As soon as I walked out of my front door last night, en route to the Art Bar in the West Village for my going away party, I heard music blaring from a parked car. Now that winter is over, the natives are getting restless and beginning to hang out at night.

I am leaving just in time. Just as I was silently counting my days until I lived in civilization again, I spotted, just three buildings down from mine, a lone chicken bone on the sidewalk. I whipped out my BlackBerry and snapped the accompanying photo. Yes indeed, summer is approaching. And thankfully I will not be here to experience another.

I hate to leave New York, a city I really do love, on such a sour note. I don’t prefer my last memories of New York to be that of uncivilized Harlem any more than I want my last memories of my mother being her months in a skilled nursing facility, unable to respond to commands, talk or eat without a tube. But such is life. We don’t always get what we want.

A while back my friend Karen asked me if I had problems with Harlem because it was a black neighborhood. Hardly!! I know almost nothing but black neighborhoods. I grew up in Windsor Hills. Bought a house in Ladera Heights. For most of my life the overwhelmingly majority of my neighbors have been black. But of a different ilk than the majority of those I have encountered in Harlem. I know there are plenty of sophisticated folks in my ‘hood but I don’t see enough of them for they are not hanging out on the corners, shooting dice against stoops, leaving chicken bones on the sidewalks, peeing in the street.

I have witnessed so much public urination that I have been scarred. No lie. It has gotten to a point that whenever I see a man standing still with his back to me I think he is peeing. A couple of days ago I saw a man standing in front of a wall in the subway station at Rockefeller Center. Being that I can’t keep my mouth shut, I walked toward him to chastise him for urinating. Then I saw another set of legs. His girlfriend was standing with her back to the wall and the two were making out. I left them alone. Relieved that he wasn’t peeing.

But I hate that New York has put that fear in me. I can be in the cleanest city in the world but when I am out at night I am constantly looking for rats and mice. I don’t blame Harlem for that because I have never seen a rat outside of the train station. The rats are fierce on the streets of Tribeca and SoHo, daring you to cross the street when you encounter them from the opposite way. Mice ruled the Upper East Side. I don’t know how long it will take me to get over searching for rodents when I walk.

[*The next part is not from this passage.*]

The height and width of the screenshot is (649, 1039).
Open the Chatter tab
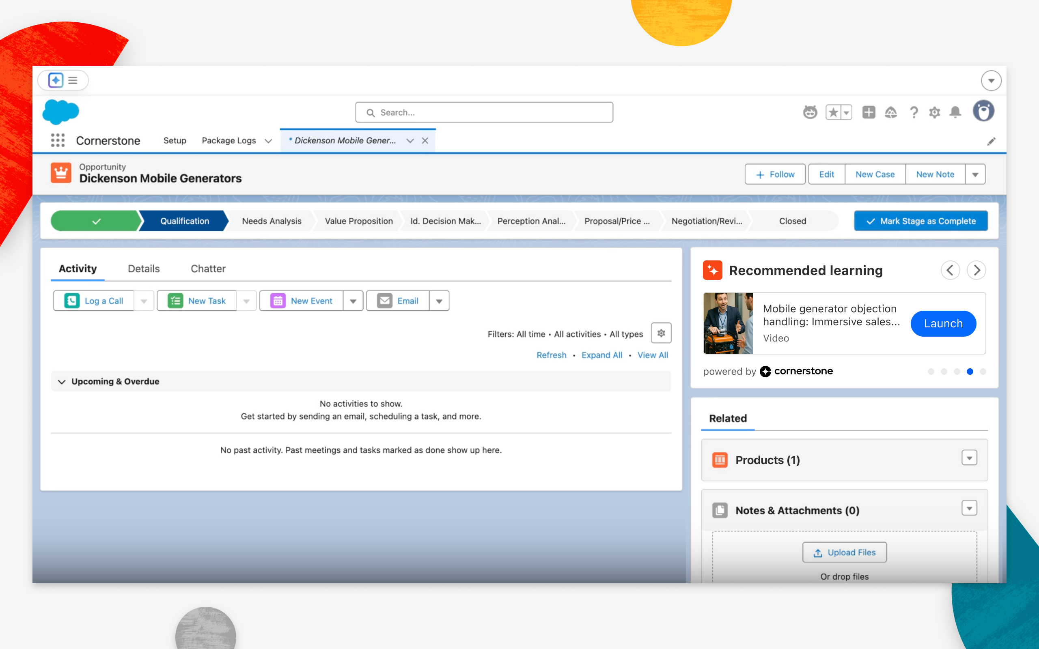pos(208,269)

L.A. has its share of creatures too. I’ve seen possums wandering the streets of Ladera at night. Lizards are plentiful in the hillside behind me. One even got in my dining room one day. I’ll never forget going over to pick it up, thinking it was a leaf. When I realized it was a lizard, I screamed and ran away. I called my mother at work and asked her how to kill a lizard. She said to hit it on its head with a stick. I did just that, whacking the poor creature so hard that it went flying into the living room. Not knowing what to do next, I picked up a stack of newspapers and dropped it on the lizard, flattening the poor sucker. When my date came over that evening, I asked him to pick up the papers and dispose of the lizard underneath.

Every city has something.

When I was in L.A. last month, my friend Cheryl joked that she was going to put chicken bones outside my house to make me feel at home. We laughed. But it’s really no laughing matter.